A erradicação do tráfico não implica apenas a libertação de
pessoas escravizadas, mas se fazem necessárias complexas e profundas mudanças
de práticas e cosmovisões culturais, bem como uma redefinição da racionalidade
econômica.
Por Roberto Marinucci
Pesquisador do Centro
Scalabriniano de Estudos Migratórios – CSEM
O enfrentamento ao tráfico de pessoas para fins de
exploração sexual e trabalho escravo tornou-se uma das prioridades da pauta de
numerosos governos, organismos internacionais e organizações
não-governamentais. No mundo contemporâneo é inadmissível que continue esta
prática hedionda de mercantilização de seres humanos. No entanto, os números
oficiais da Organização Internacional do Trabalho falam em 20,9 milhões de
vítimas encontradas no mundo inteiro, sendo que o número efetivo deve ser muito
superior.
A região da Ásia-Pacífico apresenta o maior número de
pessoas reduzidas à condição análoga à escravidão, com cerca de 11,7 milhões
(56% do total), seguido pela África (18%), América Latina (9%) e o Leste
europeu (7%). Mas não é apenas um problema dos países em desenvolvimento. Nos
EUA, Japão, Canadá, Austrália, Noruega e Países da União Europeia, o número de
vítimas chega a 1,5 milhão, cerca de 7% do total.
As vítimas são pessoas sujeitas a empregos impostos através
de coação ou de fraude, dos quais elas não podem sair.

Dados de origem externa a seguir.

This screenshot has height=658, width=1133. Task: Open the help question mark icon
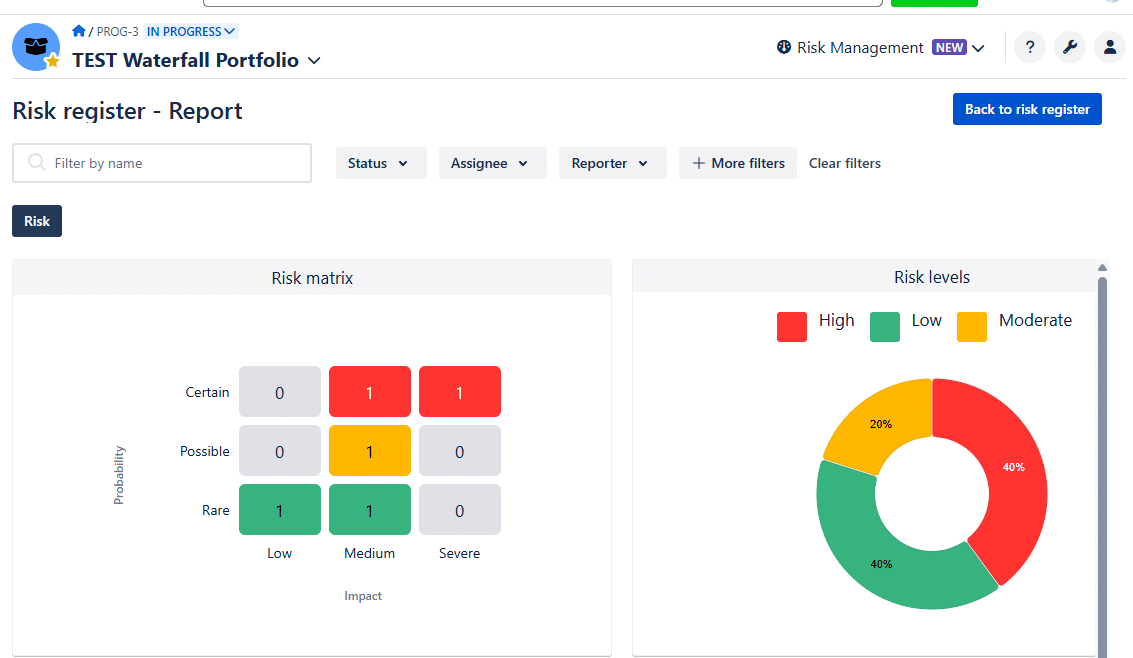[x=1030, y=47]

Conforme um recente
relatório da União Europeia, "mulheres e homens, meninas e meninos em
situação de vulnerabilidade são vítimas de exploração sexual ou de trabalho,
remoção de órgãos, mendicância forçada, servidão doméstica, casamentos forçados,
adoções ilegais ou outras formas”. O crime mais comum é a exploração sexual
(76%, em 2010), seguido pela exploração do trabalho (14%). No entanto,
sobretudo no continente asiático, cresce muito também o tráfico de crianças
para fins de mendicância (3%) e de mulheres para servidão doméstica (1%).
Apesar dos discursos oficiais, dos numerosos relatórios
elaborados e das políticas públicas implantadas para o enfrentamento, tem-se a
impressão de que as sociedades contemporâneas tenham certa tolerância ou
omissão sobre a questão do tráfico. Por vezes questões culturais e econômicas
acabam legitimando práticas consideradas injustas, mas que, no fundo,
"sempre existiram e sempre continuarão existindo”. Em outros termos, a
erradicação do tráfico não implica apenas a libertação de pessoas escravizadas,
mas se fazem necessárias complexas e profundas mudanças de práticas e
cosmovisões culturais, bem como uma redefinição da racionalidade econômica.
Por outro lado, há também um complexo debate acerca das
definições teóricas de "trabalho análogo à escravidão” ou acerca da
distinção entre "tráfico de pessoas para fins de exploração sexual” e
"livre prostituição”. Essas indefinições semânticas, por vezes, acabam
dificultando a elaboração de políticas de enfrentamento e, principalmente, a
identificação das vítimas.
Outro fator que prejudica o enfrentamento é a
instrumentalização da luta contra o tráfico de pessoas com vistas a outras
finalidades: às vezes, em nome da proteção das vítimas ou da luta contra o
crime organizado legitimam-se a implantação de políticas imigratórias
restritivas, confundido, propositalmente, traffickinge smuggling; outras vezes,
utiliza-se o tráfico para desacreditar outros países, apresentando-os como
origem ou meta de ingentes fluxos de pessoas traficadas ou como países
indiferentes à problemática.
A impunidade também é frequentemente considerada como um
fator que alimenta a prática do tráfico e, inclusive, a tolerância ou
indiferença social em relação a este crime. Não é por acaso que nos últimos
anos, no Brasil, várias empresas de ampla difusão nacional e internacional
tenham sido acusadas de utilizar trabalhadores em condições análogas à
escravidão.
Finalmente, diante deste cenário muito pouco promissor,
torna-se prioritário trabalhar na redução da vulnerabilidade das possíveis
vítimas, tanto através da educação e da informação, quanto mediante a oferta de
oportunidades para uma vida digna. Esta é também a opinião de irmã Estrella
Castalone, da Congregação das Filhas de Maria Auxiliadora, que há anos luta
contra o tráfico: "Trata-se de propor não apenas de ‘sair’ do tráfico, mas
de dar oportunidades para que melhorem as condições de vida nas aldeias e nas
cidades, para que os pais e as famílias possam ‘proteger’ seus filhos”.